### What needs to be done
Lines from the one with "This screenshot has height=508, width=812." through the end of the listing below are to be retyped exactly.

START Supplied information

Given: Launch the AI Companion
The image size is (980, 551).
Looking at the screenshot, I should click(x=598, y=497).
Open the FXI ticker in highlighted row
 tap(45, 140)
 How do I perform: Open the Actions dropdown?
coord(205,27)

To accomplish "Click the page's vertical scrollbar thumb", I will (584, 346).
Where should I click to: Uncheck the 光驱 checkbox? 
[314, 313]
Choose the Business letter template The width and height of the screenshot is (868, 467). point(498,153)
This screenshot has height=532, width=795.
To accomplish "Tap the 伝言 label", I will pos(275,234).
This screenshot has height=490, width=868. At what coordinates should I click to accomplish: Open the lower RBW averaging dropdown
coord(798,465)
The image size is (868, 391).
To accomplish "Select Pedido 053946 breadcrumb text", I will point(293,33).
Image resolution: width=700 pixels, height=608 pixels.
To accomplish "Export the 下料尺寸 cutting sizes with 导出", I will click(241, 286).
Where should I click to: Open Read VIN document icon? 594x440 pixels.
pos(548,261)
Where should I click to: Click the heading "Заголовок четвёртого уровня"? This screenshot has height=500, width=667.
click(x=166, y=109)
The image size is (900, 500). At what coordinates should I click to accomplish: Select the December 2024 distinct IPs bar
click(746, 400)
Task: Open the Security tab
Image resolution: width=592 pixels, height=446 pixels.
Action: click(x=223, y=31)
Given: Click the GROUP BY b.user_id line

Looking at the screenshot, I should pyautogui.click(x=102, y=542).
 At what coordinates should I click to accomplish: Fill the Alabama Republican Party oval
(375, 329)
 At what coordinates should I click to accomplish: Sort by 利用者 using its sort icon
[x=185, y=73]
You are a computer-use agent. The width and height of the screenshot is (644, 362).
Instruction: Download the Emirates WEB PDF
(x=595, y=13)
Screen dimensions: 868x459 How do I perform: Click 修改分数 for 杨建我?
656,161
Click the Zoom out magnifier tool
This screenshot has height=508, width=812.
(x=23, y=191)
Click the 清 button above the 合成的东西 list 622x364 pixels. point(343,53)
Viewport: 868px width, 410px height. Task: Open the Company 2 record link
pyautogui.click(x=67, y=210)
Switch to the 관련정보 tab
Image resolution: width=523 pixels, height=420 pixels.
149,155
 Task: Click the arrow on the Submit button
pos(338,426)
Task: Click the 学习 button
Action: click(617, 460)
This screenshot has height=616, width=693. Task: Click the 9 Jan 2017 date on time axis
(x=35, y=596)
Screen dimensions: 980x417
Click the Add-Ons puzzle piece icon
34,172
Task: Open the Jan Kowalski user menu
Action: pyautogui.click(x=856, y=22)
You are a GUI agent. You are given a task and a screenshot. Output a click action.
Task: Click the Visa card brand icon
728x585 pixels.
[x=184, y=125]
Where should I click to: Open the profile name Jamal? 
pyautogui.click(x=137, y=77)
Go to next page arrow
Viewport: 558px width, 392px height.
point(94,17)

END Supplied information

### Answer to the exercise
This screenshot has height=508, width=812.
(x=23, y=191)
Click the 清 button above the 合成的东西 list 622x364 pixels. point(343,53)
Viewport: 868px width, 410px height. Task: Open the Company 2 record link
pyautogui.click(x=67, y=210)
Switch to the 관련정보 tab
Image resolution: width=523 pixels, height=420 pixels.
149,155
 Task: Click the arrow on the Submit button
pos(338,426)
Task: Click the 学习 button
Action: click(617, 460)
This screenshot has height=616, width=693. Task: Click the 9 Jan 2017 date on time axis
(x=35, y=596)
Screen dimensions: 980x417
Click the Add-Ons puzzle piece icon
34,172
Task: Open the Jan Kowalski user menu
Action: pyautogui.click(x=856, y=22)
You are a GUI agent. You are given a task and a screenshot. Output a click action.
Task: Click the Visa card brand icon
728x585 pixels.
[x=184, y=125]
Where should I click to: Open the profile name Jamal? 
pyautogui.click(x=137, y=77)
Go to next page arrow
Viewport: 558px width, 392px height.
point(94,17)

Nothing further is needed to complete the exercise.